What to do: Without the pictures, can you quote each line below exactly?

Stored records:

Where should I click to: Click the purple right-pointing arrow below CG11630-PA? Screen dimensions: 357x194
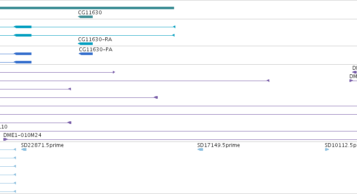[x=114, y=72]
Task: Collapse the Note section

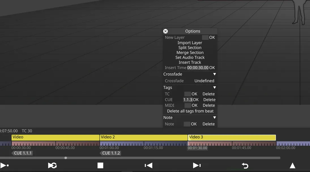Action: tap(214, 118)
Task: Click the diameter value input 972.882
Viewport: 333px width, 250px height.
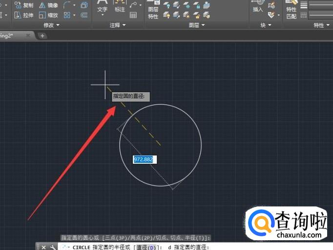Action: 145,159
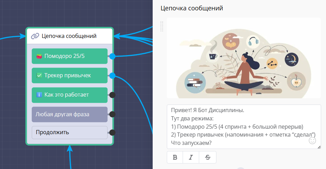Grab the drag handle beside the image

click(x=162, y=26)
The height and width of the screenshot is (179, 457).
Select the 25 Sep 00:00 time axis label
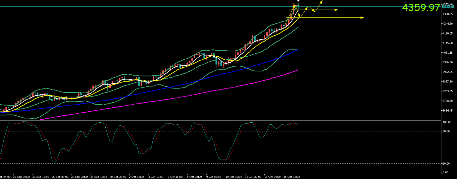tap(60, 177)
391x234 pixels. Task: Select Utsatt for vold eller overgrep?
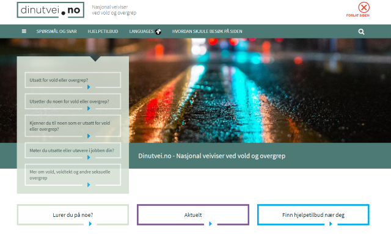[73, 80]
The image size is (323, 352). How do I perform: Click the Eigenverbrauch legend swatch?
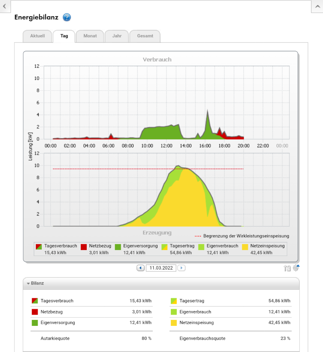201,247
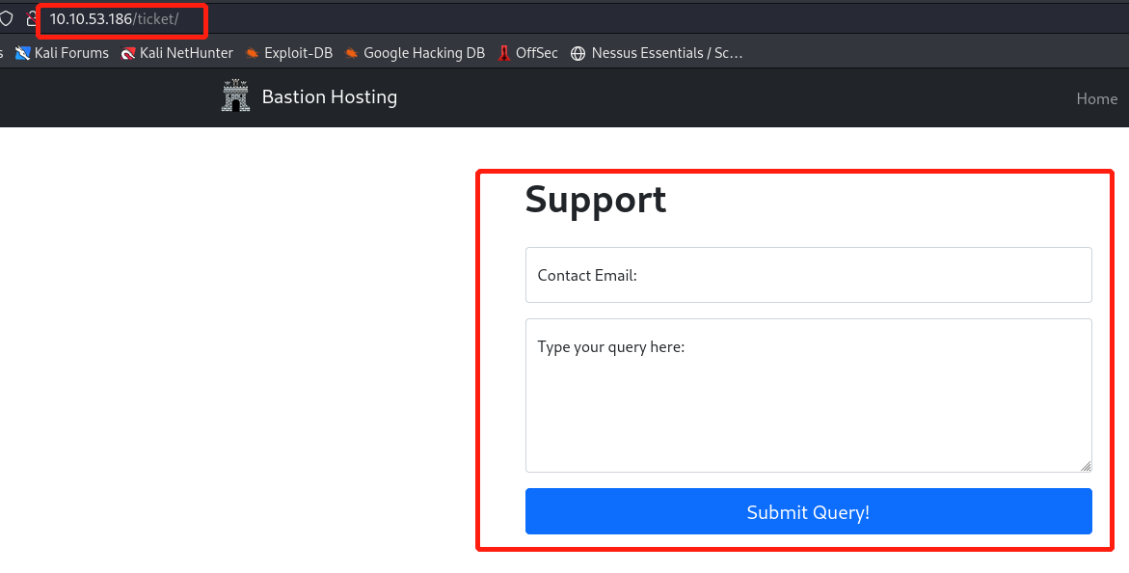This screenshot has width=1129, height=573.
Task: Open the Home navigation link
Action: coord(1096,98)
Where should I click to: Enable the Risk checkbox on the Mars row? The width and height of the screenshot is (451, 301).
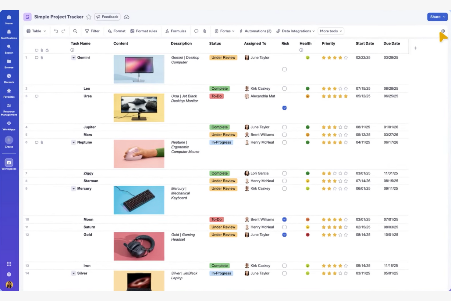(284, 134)
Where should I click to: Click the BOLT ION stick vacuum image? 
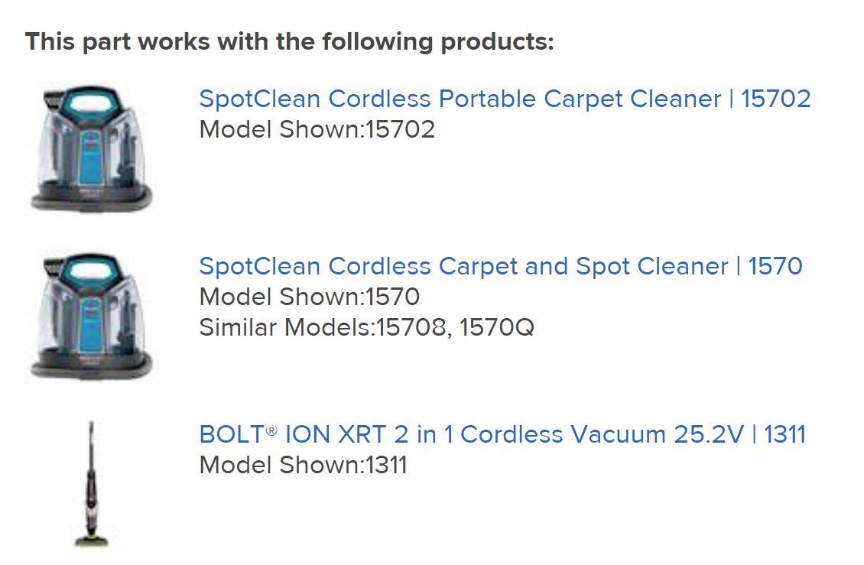coord(91,485)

Response box:
Where should I click to: Click the purple right-pointing arrow below CG11630-PA? Screen dimensions: 357x194
[x=114, y=72]
Task: Collapse the Note section

Action: tap(214, 118)
Task: Click the diameter value input 972.882
Viewport: 333px width, 250px height.
Action: 145,159
Grab the drag handle beside the image

click(x=162, y=26)
The height and width of the screenshot is (179, 457).
Select the 25 Sep 00:00 time axis label
tap(60, 177)
391x234 pixels. Task: Select Utsatt for vold eller overgrep?
[73, 80]
The image size is (323, 352). How do I perform: Click the Eigenverbrauch legend swatch?
201,247
This screenshot has width=1129, height=573.
Task: Open the Home navigation link
Action: coord(1096,98)
Where should I click to: Enable the Risk checkbox on the Mars row? The width and height of the screenshot is (451, 301).
(284, 134)
Where should I click to: Click the BOLT ION stick vacuum image? 
coord(91,485)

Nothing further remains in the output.